As indústrias existentes devem explorar estas novas oportunidades para crescerem. “Por exemplo, no setor automóvel, Portugal produz cerca de 320 mil veículos por ano, mas apenas 0,1% deles são elétricos, enquanto na Alemanha esse valor é de 30%”, reforça André Anacleto. No entanto, isto não se tem verificado. O peso da indústria na economia, 13.6% em 2023 (valor acrescentado bruto [VAB] da indústria transformadora no VAB total), é ainda significativamente mais de dois pontos percentuais inferior à média da UE e bastante longe dos 19% de 1996.

Em parte, este facto está relacionado com a falta de investimento em investigação e desenvolvimento (I&D), que é essencial para impulsionar a inovação e manter a competitividade da indústria a longo prazo.
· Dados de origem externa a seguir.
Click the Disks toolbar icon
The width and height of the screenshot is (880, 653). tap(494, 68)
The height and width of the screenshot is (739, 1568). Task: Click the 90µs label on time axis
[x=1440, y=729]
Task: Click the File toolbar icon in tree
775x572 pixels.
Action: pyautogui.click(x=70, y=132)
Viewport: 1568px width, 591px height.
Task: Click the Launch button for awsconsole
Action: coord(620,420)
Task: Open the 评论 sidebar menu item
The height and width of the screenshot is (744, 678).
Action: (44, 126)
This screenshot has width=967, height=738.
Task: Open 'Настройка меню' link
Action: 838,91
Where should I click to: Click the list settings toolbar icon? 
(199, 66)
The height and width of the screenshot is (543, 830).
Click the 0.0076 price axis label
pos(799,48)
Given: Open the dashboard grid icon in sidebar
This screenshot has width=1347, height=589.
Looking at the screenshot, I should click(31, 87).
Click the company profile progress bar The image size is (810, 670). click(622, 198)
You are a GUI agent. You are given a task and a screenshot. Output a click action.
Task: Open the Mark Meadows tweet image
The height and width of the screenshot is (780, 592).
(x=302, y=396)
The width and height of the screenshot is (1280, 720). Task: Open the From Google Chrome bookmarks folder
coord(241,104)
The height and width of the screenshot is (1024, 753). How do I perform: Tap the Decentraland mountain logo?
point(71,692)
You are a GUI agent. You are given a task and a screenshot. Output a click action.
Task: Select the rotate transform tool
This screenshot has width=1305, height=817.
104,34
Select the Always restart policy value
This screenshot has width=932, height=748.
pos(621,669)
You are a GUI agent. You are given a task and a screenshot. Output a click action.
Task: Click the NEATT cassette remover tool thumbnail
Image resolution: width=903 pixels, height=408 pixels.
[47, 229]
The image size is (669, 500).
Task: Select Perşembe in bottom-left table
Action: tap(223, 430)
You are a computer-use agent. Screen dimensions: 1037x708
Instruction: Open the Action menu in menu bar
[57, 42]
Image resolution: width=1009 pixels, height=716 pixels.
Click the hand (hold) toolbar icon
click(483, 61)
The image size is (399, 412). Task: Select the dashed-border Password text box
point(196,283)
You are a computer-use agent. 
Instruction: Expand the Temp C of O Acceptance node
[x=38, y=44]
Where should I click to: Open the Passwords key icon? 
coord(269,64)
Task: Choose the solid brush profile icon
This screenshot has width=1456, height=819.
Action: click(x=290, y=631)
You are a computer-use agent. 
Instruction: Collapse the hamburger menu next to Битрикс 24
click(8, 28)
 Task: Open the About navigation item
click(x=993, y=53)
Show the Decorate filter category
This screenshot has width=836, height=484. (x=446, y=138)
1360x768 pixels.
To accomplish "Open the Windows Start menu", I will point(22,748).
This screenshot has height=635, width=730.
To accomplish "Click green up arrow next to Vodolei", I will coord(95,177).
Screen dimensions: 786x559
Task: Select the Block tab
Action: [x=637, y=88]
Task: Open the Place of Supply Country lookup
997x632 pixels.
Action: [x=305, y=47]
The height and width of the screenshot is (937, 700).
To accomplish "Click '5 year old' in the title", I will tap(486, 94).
De facto, o Relatório Draghi atribui à falta de inovação o grande fosso de produtividade entre a Europa e os Estados Unidos e a China. Em Portugal, o investimento em I&D cresceu apenas 0,3 pontos percentuais na última década (alcançado os 1,7% do PIB em 2022) e continua aquém da meta europeia dos 3%. A Alemanha, por exemplo, já passou esse objetivo. Além de aumentar o investimento, Portugal deve também melhorar a sua capacidade de transferência da investigação e conhecimento para a inovação e criação de valor de mercado.

Verificou-se também a perda de relevância do emprego na indústria transformadora no total do emprego da economia, que continua em queda – 16,6% em 2023, quase um ponto percentual abaixo da média dos cinco anos anteriores à pandemia da COVID-19 (2014-2019). A atração de talento qualificado e mão de obra suficiente são fundamentais para o desenvolvimento da indústria.

Por outro lado, e em trajetória positiva, o investimento em ativos fixos industriais cresceu gradualmente desde 2013 e 14% só em 2022, atingindo os 12 mil milhões. No entanto, apesar do progresso positivo, este crescimento ainda não se refletiu em melhorias significativas, por exemplo ao nível do VAB ou do emprego.